When geniuses self-isolate:
Peter Higgs is not a fan of modern technology, said Decca Aitkenhead in The Guardian (U.K.) The British theoretical physicist, 84, is so consumed with work that he has never sent an email, looked at the Internet, or used a cellphone. He's so cut off from modes of modern communication that he didn't know he'd won this year's Nobel Prize in physics--for his 1964 paper predicting the Higgs boson, which imbues other particles with mass--until a neighbor congratulated him on the street. His son did buy him a mobile phone two months ago, but he has yet to make a call, and no one outside his family knows his number. "I resent being disturbed in this way," says Higgs. "Why should people be able to interrupt me like that?" Because they want to keep in touch? "But I don't want to be in touch," he laughs. It's an intrusion into my way of life, and certainly on principle I don't feel obliged to accept it."
"The hermit physicist." The Week, Dec. 27, 2013. p. 8.
Anneli Rufus noted that the psychopath warning list usually includes isolation/loner:
Yeah, but that could also be on a list of ways to identify a genius.
Anneli Rufus. Party of One: The Loner's Manifesto. Da Capo Press, 2003. p. 259.

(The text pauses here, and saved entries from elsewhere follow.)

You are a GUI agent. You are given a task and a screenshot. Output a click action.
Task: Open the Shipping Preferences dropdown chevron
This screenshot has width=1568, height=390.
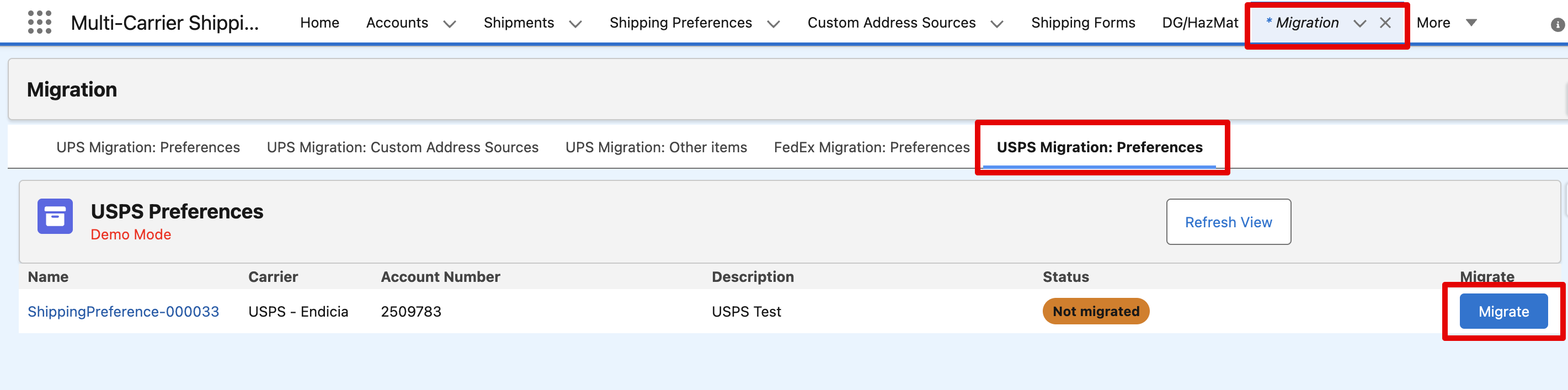[x=774, y=24]
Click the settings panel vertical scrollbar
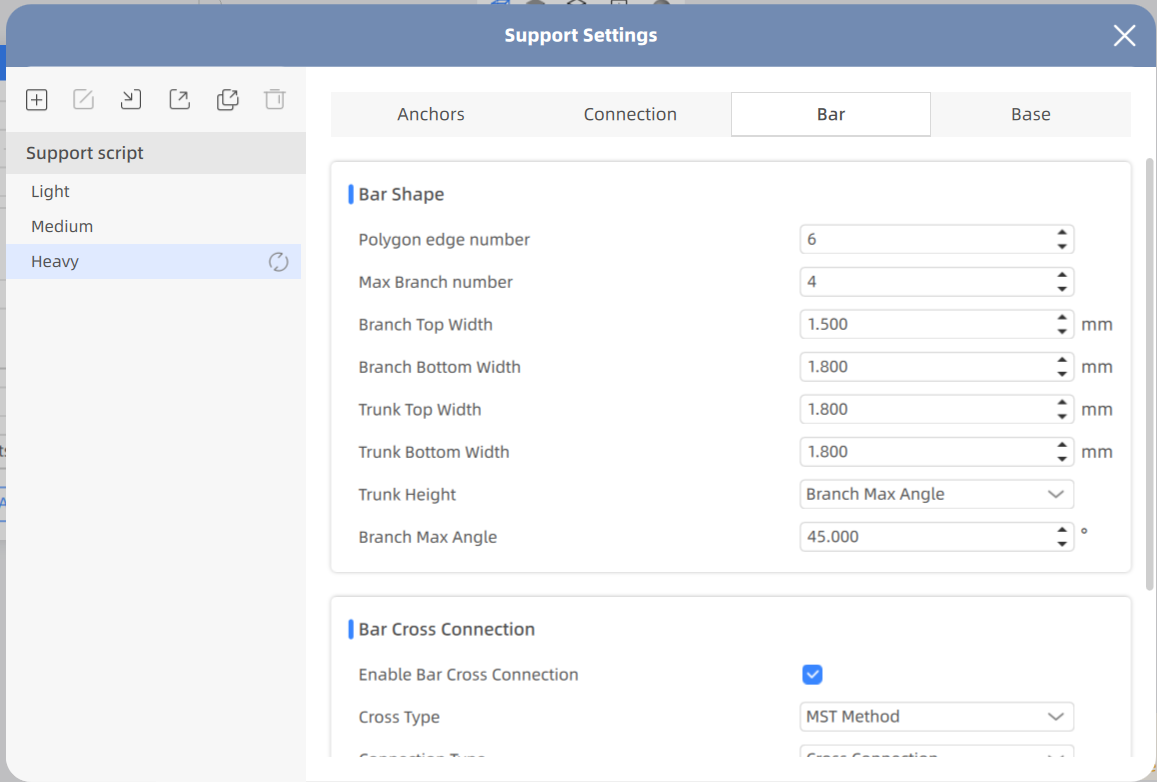This screenshot has height=782, width=1157. pyautogui.click(x=1149, y=372)
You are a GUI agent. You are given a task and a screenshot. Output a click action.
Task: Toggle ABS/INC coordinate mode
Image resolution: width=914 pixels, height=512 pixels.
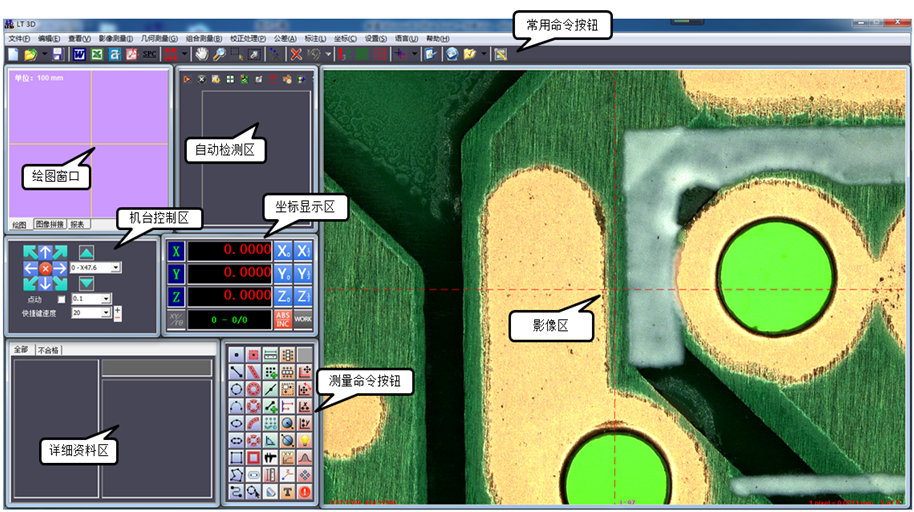pyautogui.click(x=283, y=319)
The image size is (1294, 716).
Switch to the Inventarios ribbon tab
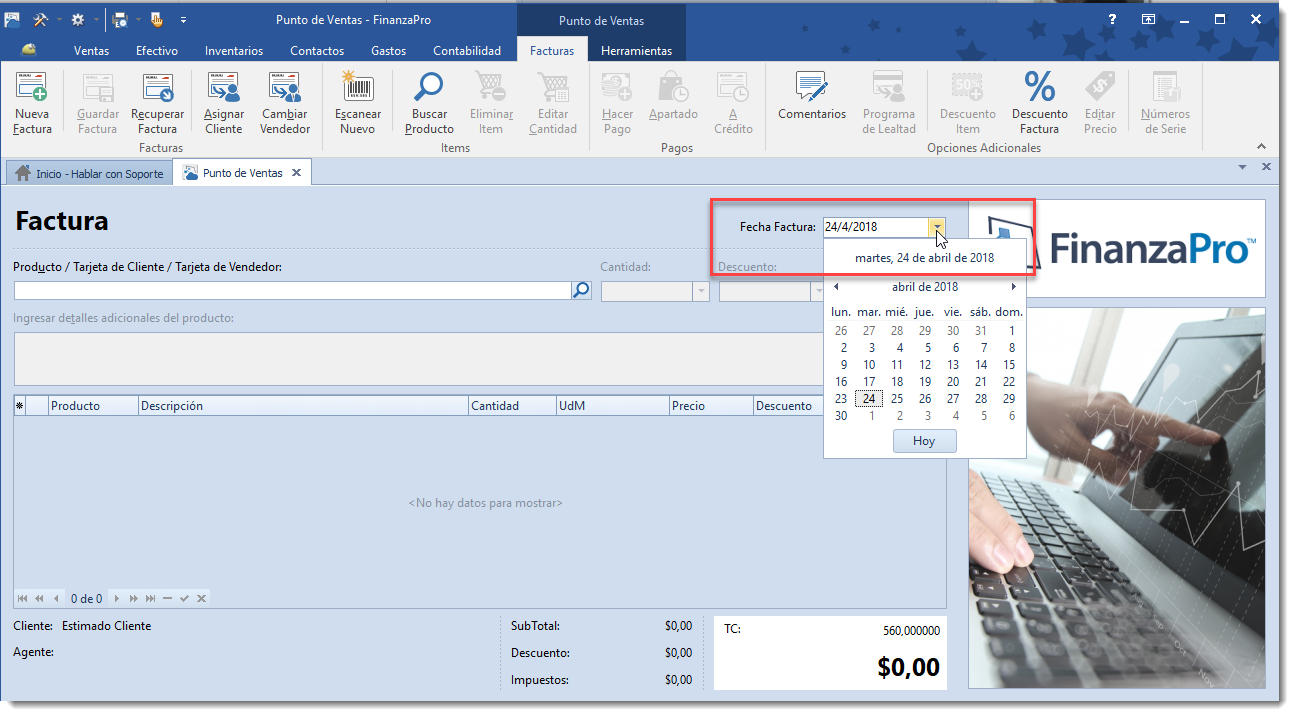[x=234, y=51]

On needing privacy for the creative process:
When I went upstairs a third time--the Bunker bathroom needed extra toilet paper--This Guy said, without looking up, "Go the fuck downstairs and write already."
So I did. I emerged toward dawn and slid into bed next to him with immense gratitude. In the morning, I told him I'd forgotten he was there.
"The ultimate compliment," he said.
I think you can balance writing and a relationship. It helps to have a room of your own...
"The Writer's Life: Advice from the Bunker." Jenna Blum. The Grub Street Free Press. Fall 2004. Vol 1, Issue 2. p. 13.
"'When I talk about my work,' she once told me 'it skids and shatters and gets away.' To this day, I never ask a writer what he or she is 'doing.'"
Perdita Schaffner (daughter of the author). In the introduction to H. D. [Hilda Doolittle] The Gift. New York: New Directions, 1982. p. x.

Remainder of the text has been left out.